@TedShifrin, after watching lecture 2 I think I know how to solve q1A-13 in this pset, so i take back all that stuff last week about lectures being a wasre of time
My solution prior to watching the lecture was purely pictoral, i drew the vectorz and concluded they produce the same triangle. Now i think using the strategy of explicitly referencing vectors from origin I can say why that is so (but cant say more now because i need to get back to work)
I'm currently seeing differential geometry, data structures (as in computer science) and grad linear algebra. I also would like to start measure theory by myself and algebra (with aluffi's algebra 0 which teaches with cat theory). Should I forget about MT and algebra by now?
@Tangoed I think it depends on the person but I think there may be a general tendency to try to do too much. I fell into this trap in undergrad. I took a lot of upper level math classes at once and I didn't learn them as well as I needed to and I've been going back and filling in ever since. I just wish I had slowed down a little and really learnt the stuff well the first time. But that's just me.
@Quin I feel like I have a lot of thing to learn, I can't lose anymore time!! I've found Rieffel's notes on measure theory very interesting to self-learn
@TedShifrin first year master's/grad, or advanced undergrad not sure
do Carmo M., Differential Geometry of Curves and Surfaces Duistermaat J. J., Kolk J. A. C., Lie Groups Lee J., Introduction to Smooth Manifolds Spivak M., Calculus on Manifolds Wolf, Spaces of constant curvature
rieffel's notes on measure theory are interesting. almost any approach to measure theory involves a good number of arbitrary choices. i think of it as more of a vibe or a perspective than a body of theorems, although obviously there are some core ones.

### CHALLENGE 1
Decide whether each statement agrees with the chat excerpt, answering yes or no and quoting the deciding words: (a) one message says the writer learned several upper-level math classes well by taking them all at once; (b) one message names a plan to study algebra from a book that teaches with category theory; (c) the last message treats measure theory purely as a body of theorems with no core results.
The listing below is separate material with no connection to the chat excerpt.

### DATA
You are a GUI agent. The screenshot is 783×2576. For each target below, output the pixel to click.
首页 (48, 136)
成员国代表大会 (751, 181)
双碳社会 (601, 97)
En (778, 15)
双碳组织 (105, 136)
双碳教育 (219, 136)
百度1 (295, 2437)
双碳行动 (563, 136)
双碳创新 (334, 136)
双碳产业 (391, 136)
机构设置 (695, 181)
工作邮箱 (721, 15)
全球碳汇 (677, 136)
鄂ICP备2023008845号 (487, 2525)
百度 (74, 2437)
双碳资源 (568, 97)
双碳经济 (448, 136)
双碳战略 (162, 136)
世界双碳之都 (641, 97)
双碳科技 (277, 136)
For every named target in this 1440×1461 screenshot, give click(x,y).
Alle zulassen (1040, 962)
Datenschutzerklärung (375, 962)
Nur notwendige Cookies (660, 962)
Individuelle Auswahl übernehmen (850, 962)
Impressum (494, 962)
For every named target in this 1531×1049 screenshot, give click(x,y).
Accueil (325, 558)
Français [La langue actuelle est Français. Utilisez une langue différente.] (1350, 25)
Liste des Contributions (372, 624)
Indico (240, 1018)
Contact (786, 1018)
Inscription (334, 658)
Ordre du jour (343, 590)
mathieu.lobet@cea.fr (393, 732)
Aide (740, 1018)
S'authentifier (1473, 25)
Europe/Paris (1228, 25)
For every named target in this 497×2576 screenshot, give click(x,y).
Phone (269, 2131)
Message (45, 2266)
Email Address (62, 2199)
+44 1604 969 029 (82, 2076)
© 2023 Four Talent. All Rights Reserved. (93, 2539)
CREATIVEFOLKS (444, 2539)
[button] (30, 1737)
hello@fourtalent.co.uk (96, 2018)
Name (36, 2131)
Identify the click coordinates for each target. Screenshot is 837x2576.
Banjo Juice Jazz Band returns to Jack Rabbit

### CHALLENGE 2
Echo the listing from its first line to the line with "Impressum (494, 962)", including both of those lines.

### FULL SOLUTION 1
(a) No: "I took a lot of upper level math classes at once and I didn't learn them as well as I needed to"
(b) Yes: "algebra (with aluffi's algebra 0 which teaches with cat theory)"
(c) No: "i think of it as more of a vibe or a perspective than a body of theorems, although obviously there are some core ones."

### FULL SOLUTION 2
You are a GUI agent. The screenshot is 783×2576. For each target below, output the pixel to click.
首页 (48, 136)
成员国代表大会 (751, 181)
双碳社会 (601, 97)
En (778, 15)
双碳组织 (105, 136)
双碳教育 (219, 136)
百度1 (295, 2437)
双碳行动 (563, 136)
双碳创新 (334, 136)
双碳产业 (391, 136)
机构设置 (695, 181)
工作邮箱 (721, 15)
全球碳汇 (677, 136)
鄂ICP备2023008845号 (487, 2525)
百度 (74, 2437)
双碳资源 (568, 97)
双碳经济 (448, 136)
双碳战略 (162, 136)
世界双碳之都 (641, 97)
双碳科技 (277, 136)
For every named target in this 1440×1461 screenshot, give click(x,y).
Alle zulassen (1040, 962)
Datenschutzerklärung (375, 962)
Nur notwendige Cookies (660, 962)
Individuelle Auswahl übernehmen (850, 962)
Impressum (494, 962)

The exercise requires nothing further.